SOURCE DATA:
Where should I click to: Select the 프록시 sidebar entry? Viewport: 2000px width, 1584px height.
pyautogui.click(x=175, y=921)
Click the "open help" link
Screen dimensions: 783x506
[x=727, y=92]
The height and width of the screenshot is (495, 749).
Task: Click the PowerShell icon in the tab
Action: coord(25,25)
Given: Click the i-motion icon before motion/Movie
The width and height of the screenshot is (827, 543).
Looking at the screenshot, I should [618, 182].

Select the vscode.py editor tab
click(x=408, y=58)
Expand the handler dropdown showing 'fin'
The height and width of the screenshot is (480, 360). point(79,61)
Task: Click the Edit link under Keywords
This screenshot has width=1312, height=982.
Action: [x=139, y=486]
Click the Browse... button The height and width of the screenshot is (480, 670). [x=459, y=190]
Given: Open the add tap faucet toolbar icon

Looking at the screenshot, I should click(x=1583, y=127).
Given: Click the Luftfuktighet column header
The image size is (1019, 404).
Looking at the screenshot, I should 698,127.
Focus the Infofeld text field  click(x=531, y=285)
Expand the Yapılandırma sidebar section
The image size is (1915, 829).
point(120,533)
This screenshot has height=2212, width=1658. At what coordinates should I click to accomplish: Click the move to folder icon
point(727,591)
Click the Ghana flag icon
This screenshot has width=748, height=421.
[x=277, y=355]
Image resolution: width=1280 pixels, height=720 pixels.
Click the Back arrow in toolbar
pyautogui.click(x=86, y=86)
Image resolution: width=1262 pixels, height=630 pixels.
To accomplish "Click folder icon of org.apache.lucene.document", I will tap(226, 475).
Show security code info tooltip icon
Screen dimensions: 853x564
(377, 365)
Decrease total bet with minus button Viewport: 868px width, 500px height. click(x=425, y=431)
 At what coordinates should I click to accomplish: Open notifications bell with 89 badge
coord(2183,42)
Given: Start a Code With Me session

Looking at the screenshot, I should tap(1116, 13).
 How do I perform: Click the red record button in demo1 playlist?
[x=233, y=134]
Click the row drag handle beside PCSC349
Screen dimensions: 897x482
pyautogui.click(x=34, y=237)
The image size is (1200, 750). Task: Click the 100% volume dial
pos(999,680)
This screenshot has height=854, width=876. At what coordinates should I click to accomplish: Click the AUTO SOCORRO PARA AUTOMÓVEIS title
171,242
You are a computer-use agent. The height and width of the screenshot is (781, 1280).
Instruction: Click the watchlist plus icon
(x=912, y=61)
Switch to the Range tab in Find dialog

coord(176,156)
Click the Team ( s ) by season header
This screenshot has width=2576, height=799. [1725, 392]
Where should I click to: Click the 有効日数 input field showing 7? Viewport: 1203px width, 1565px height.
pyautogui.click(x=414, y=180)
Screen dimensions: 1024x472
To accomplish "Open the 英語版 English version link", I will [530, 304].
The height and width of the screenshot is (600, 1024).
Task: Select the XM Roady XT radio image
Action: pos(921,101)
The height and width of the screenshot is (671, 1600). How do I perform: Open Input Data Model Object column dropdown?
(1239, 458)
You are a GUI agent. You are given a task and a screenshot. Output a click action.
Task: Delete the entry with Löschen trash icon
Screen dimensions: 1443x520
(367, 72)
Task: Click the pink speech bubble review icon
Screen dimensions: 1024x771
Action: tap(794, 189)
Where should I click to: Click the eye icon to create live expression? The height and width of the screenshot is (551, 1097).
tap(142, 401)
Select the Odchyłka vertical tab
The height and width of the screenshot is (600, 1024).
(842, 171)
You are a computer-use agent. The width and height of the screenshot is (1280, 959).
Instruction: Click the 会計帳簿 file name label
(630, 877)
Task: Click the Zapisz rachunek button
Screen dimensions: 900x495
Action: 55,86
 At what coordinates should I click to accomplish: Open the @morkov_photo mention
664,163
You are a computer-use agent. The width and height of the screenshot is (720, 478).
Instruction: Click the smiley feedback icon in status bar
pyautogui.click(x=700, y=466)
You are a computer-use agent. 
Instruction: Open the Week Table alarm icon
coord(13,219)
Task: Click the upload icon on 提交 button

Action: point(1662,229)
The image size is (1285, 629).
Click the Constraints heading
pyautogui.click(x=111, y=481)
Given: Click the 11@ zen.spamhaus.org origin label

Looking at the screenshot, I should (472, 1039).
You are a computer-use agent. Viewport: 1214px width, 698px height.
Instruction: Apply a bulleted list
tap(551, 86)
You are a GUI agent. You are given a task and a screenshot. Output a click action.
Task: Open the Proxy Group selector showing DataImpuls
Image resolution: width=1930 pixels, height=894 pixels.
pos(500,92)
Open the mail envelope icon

SHORT TASK:
Reproduce the material starting with the line containing "Given: Click the 11@" and going on through the end of the material, substituting "numbered" for "bulleted" and leaving everything else unchanged.

ANSWER TO THE EXERCISE:
Given: Click the 11@ zen.spamhaus.org origin label

Looking at the screenshot, I should (472, 1039).
You are a computer-use agent. Viewport: 1214px width, 698px height.
Instruction: Apply a numbered list
tap(551, 86)
You are a GUI agent. You are given a task and a screenshot. Output a click action.
Task: Open the Proxy Group selector showing DataImpuls
Image resolution: width=1930 pixels, height=894 pixels.
pos(500,92)
Open the mail envelope icon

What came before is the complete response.